8" - 10" Free air

Currently reading:
8" - 10" Free air

Joined
Jan 9, 2007
Messages
13,898
Points
2,309
Location
Kent
I want to put a couple of 8" or 10" subs into my MDF parcel shelf (for mid range bass). With the sub box in the boot i would not be able to enlose them so does anybody know if this would create the desired sound with no inclosed air to move.
 
Trying to do free air/infinite baffle is very hard to do in a hatchback using the parcel shelf - the parcel shelf and the boot area would need to be as well sealed as possible.
 
I didny really mean mid bass sorry my bad. Because i am running two 15's in the boot, i wanted to use a smaller sub to qicken the bass response. As i listen to a lot of dance music. I know everybody says that the larger subs would councill out the smaller but it would make sense that the smaller subs would react first to the signal due to their size. This would give a much quicker response to the bass.
 
I didny really mean mid bass sorry my bad. Because i am running two 15's in the boot, i wanted to use a smaller sub to qicken the bass response. As i listen to a lot of dance music. I know everybody says that the larger subs would councill out the smaller but it would make sense that the smaller subs would react first to the signal due to their size. This would give a much quicker response to the bass.

You can make a 15" sound as 'quick' as a 8/10". It's all to do with the box design.

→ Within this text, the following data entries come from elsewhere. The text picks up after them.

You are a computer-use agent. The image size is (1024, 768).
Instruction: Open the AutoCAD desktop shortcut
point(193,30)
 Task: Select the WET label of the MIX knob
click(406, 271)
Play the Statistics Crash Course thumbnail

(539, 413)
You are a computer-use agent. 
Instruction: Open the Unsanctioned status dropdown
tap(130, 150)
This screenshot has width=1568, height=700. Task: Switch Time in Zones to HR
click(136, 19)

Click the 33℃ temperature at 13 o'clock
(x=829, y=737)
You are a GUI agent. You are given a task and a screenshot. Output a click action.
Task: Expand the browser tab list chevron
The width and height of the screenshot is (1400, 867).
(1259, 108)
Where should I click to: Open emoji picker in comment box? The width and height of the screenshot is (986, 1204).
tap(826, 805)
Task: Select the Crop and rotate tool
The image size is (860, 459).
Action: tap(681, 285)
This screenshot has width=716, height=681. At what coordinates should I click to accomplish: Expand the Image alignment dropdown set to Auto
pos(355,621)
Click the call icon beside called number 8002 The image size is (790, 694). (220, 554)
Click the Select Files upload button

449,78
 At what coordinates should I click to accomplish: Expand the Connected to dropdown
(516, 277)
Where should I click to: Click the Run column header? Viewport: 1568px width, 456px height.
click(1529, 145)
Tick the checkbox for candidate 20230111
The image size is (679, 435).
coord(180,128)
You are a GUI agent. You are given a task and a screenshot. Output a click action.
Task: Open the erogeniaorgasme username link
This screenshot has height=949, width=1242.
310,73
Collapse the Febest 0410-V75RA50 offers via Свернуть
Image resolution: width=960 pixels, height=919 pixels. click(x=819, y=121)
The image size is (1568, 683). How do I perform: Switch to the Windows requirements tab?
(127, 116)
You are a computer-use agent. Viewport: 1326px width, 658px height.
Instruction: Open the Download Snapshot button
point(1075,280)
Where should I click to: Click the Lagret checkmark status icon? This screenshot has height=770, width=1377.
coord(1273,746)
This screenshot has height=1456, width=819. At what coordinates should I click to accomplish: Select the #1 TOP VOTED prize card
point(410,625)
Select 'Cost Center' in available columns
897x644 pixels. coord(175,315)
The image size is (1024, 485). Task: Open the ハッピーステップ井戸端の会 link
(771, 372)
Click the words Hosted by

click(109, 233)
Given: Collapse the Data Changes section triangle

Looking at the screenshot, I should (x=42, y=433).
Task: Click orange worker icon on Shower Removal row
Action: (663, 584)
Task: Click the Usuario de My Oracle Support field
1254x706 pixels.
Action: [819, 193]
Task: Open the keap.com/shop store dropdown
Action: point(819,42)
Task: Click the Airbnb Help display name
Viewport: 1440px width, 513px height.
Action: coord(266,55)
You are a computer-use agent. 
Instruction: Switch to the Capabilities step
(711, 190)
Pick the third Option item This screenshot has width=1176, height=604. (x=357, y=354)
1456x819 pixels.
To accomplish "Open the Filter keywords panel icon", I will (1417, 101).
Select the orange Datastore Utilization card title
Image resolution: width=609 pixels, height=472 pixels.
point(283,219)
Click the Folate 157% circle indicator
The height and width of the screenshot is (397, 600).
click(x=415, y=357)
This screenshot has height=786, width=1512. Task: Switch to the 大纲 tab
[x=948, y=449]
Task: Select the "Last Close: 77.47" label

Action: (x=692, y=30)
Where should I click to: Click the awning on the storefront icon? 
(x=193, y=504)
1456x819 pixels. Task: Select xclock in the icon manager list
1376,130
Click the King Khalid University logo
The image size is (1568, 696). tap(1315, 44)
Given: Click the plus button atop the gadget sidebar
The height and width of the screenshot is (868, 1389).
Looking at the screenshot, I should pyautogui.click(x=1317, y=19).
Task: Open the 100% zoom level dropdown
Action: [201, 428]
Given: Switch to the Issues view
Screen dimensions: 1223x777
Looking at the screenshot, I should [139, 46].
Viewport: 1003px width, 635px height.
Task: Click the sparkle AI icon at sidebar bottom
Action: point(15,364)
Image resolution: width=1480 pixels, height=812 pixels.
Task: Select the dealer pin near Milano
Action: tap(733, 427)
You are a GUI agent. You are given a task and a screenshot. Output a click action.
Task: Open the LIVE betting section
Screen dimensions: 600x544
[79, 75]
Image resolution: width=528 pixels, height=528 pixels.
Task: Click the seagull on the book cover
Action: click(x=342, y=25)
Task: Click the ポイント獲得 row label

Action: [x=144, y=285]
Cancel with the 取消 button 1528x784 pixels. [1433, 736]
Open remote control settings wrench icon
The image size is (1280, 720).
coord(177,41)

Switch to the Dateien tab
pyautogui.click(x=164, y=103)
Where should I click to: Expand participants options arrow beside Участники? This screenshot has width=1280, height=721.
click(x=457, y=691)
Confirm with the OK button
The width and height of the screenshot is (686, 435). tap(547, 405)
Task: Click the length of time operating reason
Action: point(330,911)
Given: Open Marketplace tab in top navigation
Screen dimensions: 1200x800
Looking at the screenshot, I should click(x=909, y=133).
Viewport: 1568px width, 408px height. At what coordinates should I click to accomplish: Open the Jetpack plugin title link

The only real difference is that larger subs are more efficient in terms of being able to shift more air, which can help in SPL applications.
 
I want the 15's for SPL thats why i wanted smaller subs for a quicker response.

Right - do you mean SPL as in streetbass (so the subs have some musicality) or being as loud as possible at a given frequency (SPL)?

Like I said, small subs are not any 'quicker' than large subs.
 
I mean as much bass as possible with the given box size. I have tried my best to make the box as large as possible i will try and get a picture up soon. The boxes size was determined by the extremely large magnets on the subs. if i had used any other angle for the front face then they wouldnt have fit. I had to stop the box a certain distance from the rear of the boot to allow room for two amps and a power cap. I have also made a 2.5" high false floor for the other two amps to sit under.
 
I mean as much bass as possible with the given box size. I have tried my best to make the box as large as possible i will try and get a picture up soon. The boxes size was determined by the extremely large magnets on the subs. if i had used any other angle for the front face then they wouldnt have fit. I had to stop the box a certain distance from the rear of the boot to allow room for two amps and a power cap. I have also made a 2.5" high false floor for the other two amps to sit under.

The power cap is an unnecessary power drain.
 
Last edited:
Now hear is the other dodgy thing i have no room to port the face of the box so i have two options.
1. Port through the bottom of the box and thrue the false floor into the spare wheel area which should give some air movement to the 2 amps which will be situated there.
2. Port at the small vertical area that i have at the front of the box but this only has a gap of about 200mm before you reach the boot wall and also the 2 sub driving will obstruct this area.

Sorry my technical definitions arent brilliant im in no way a pro all i know is what i have learnt by doing things myself so i generally have my own words for things that prob have universal names.
 
Here are a couple of pics, there not great quality but they show the build.
 

Attachments

  • SP_A0069.jpg
    SP_A0069.jpg
    59.4 KB · Views: 12
  • SP_A0070.jpg
    SP_A0070.jpg
    44.3 KB · Views: 12
suprised chaos has dont already totally verbally assaulted even the slight mention of speakers in the parcel shelf if subs are present :) ...

No, this is something slightly different - we talking the higher sub bass frequencies (still less than the 100Hz or thereabouts region).

I agree with Paul though - looking at those boxes they'd be a bit small to port.
 
I agree with Paul though - looking at those boxes they'd be a bit small to port.

Am I missing something with smaller boxes and porting because i was thinking that if i created a good seal in the false floor underneath the box this would increase the area of air movement. Follows is my refined idea.
1. work out air space within box
2. port through the bottom
3. seal the false floor to match the short fall of air movement needed
For example if the box has 4.5ft air space each sub then i need 6ft each so allow 3ft within false floor
 
How large is the box per sub?

What I think you're suggesting won't work that well.
 
Not actually sure what size the box's are atm and i think that i have lost the original drawings that we made but im sure i can find the exact measurements sumwhere. I know that my plan isnt ideal but that is the absolute biggest that i can have that box. If i raised the Vert at the front of the box then that would change the angle that the subs sit so they wont fit and i need the space at the front for the sub amps. The only other option would be to have the amps under the false floor which i wont do because it will be hard to maintain and then there isnt enough room for heat disipation.